Can you offer an explanation?
Replies:
Hi James
Neon lamps light when the gas inside ionizes and creates a conducting
path. The start of ionization can be caused by several factors. A
high enough supply voltage is usually what is employed. However, if
the supply voltage is not sufficiently high to cause the bulb to
light (called the striking voltage), external influences may come
into play that will dislodge some electrons and start the ionization
cascade. These may be cosmic rays, the natural or embedded
radioactivity within the lamp, or photoemission through ambient light
(the photoelectric effect).
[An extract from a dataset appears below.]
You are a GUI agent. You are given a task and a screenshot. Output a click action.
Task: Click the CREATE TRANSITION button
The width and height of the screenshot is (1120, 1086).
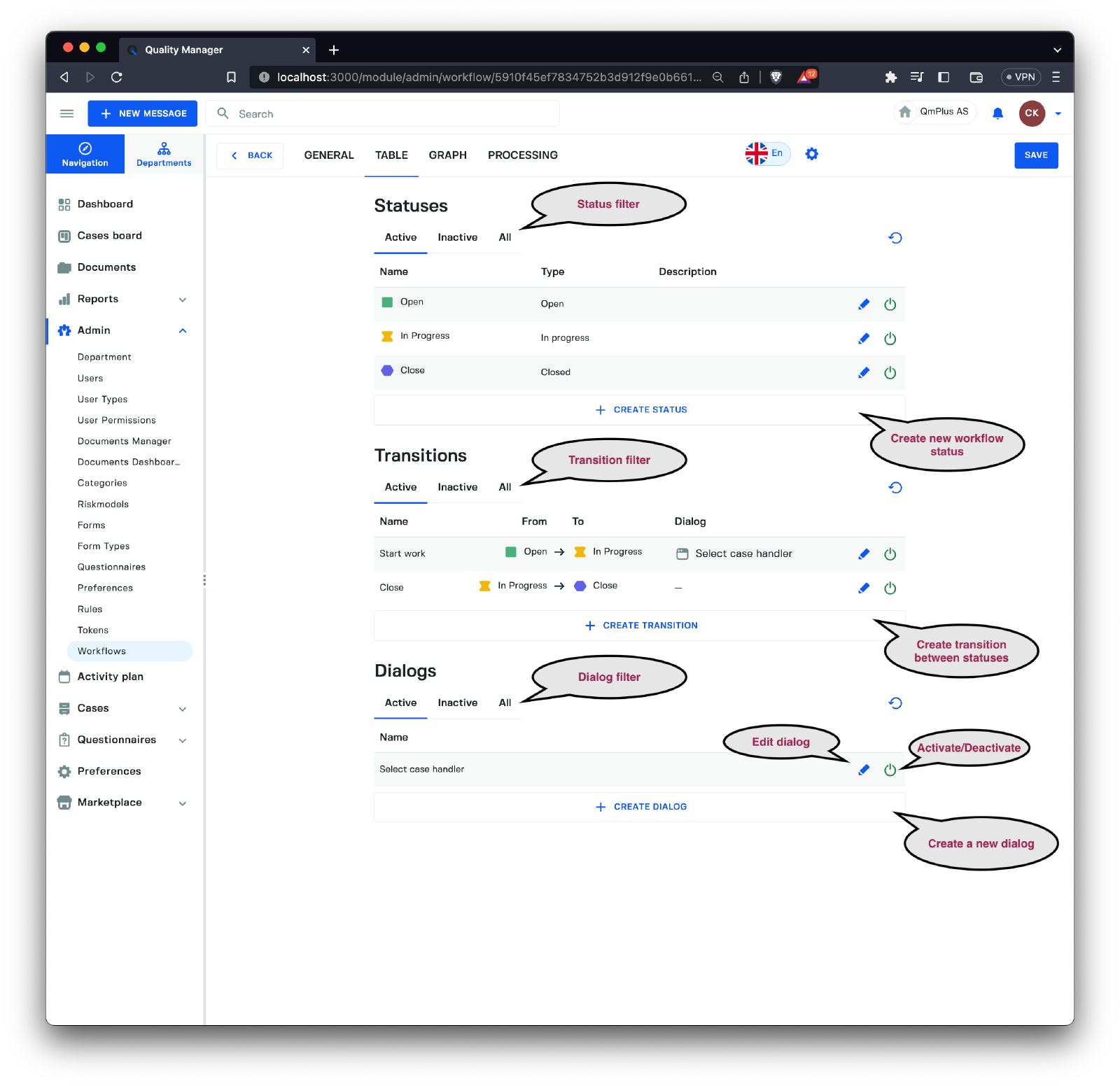tap(640, 626)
You are seeing the latter.
Hope this helps.
Bob Froehlich
Old age or marginally insuficient voltage.
Neon bulbs have been known to be photosensitive for over 50 years now.
Of course, in the last 30 or so we have stopped paying attention to
the effect.
They are most sensitive when they are not yet glowing, and the
voltage is just short of ignition.
In that situation, as little as one absorbed photon sucessfully
ejecting a photoelectron
from the metal electrode can start the lamp.
In neon bulbs the extinction (on-->off) voltage is always lower than
the ignition (off-->on) voltage, so there's about 5-10v of working margin.
Add to that, older bulbs will be degrading and requiring gradually
more voltage
until naturally they operate intermittently (flicker).
- losing Neon to sputter-implantation
- eroding easy-emitting metal coating on the electrodes
- maybe leaking in air, which rasies the voltage required
"Comments on little neon bulbs and tubes..."
http://members.misty.com/don/dschlamp.html#dlnbl
(There is probably cesium in the electrode surface for easy ingiting, and
vacuum phototubes use that too for the photocathode surface.)
"Neon indicator tubes as quantitative detectors in photometry"
http://www.iop.org/EJ/article/0508-3443/4/8/304/bjv4i8p245.pdf
The average start-up time can be inversely proportional to the
photon flux.
So you get an intensity-to-frequency converter!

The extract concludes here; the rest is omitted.